**AIM OF THE EXERCISE:**
Lift out each line of the data that holds "screenshot".

---- RECORDS FOR PROCESSING

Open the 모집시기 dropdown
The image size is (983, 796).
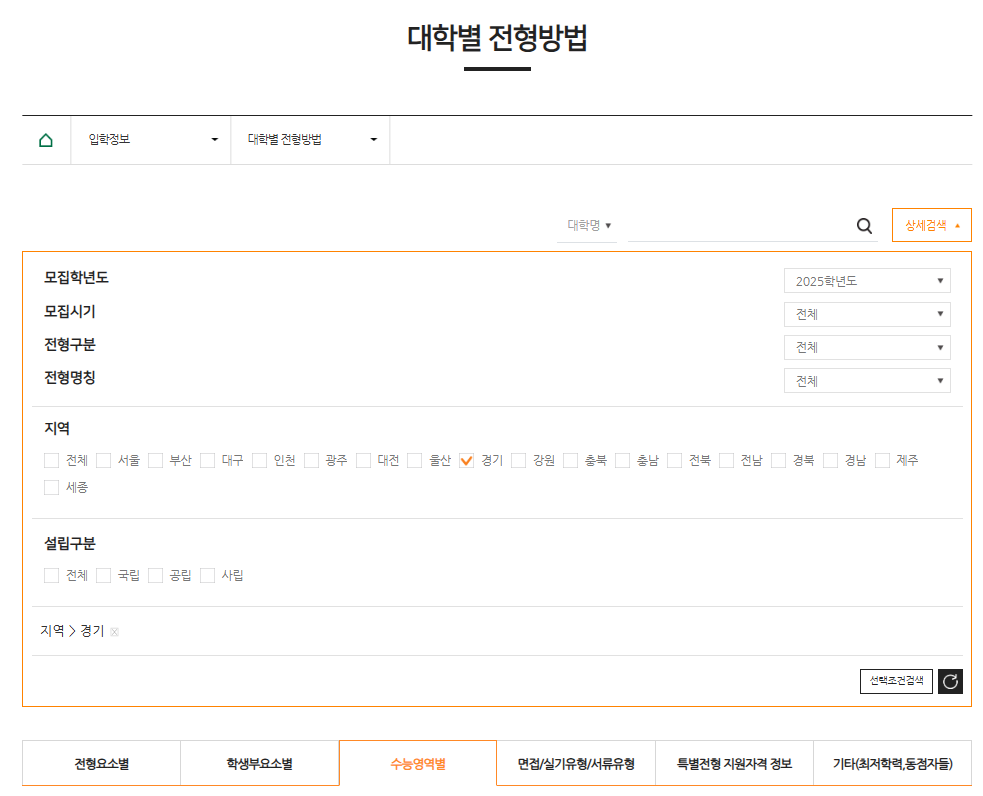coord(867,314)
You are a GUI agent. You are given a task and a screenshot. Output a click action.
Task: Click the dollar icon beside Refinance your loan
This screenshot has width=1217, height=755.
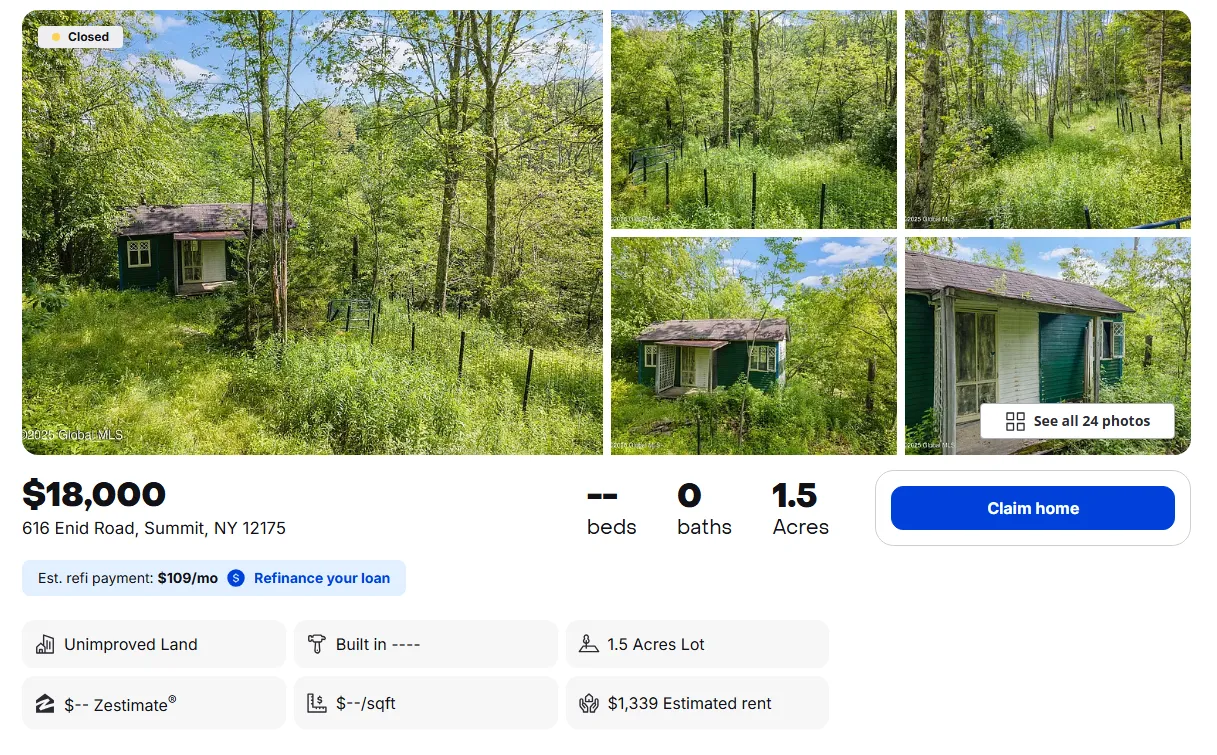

--------

**SOLUTION FOR THIS PROBLEM:**
You are a GUI agent. You are given a task and a screenshot. Output a click action.
This screenshot has width=1217, height=755.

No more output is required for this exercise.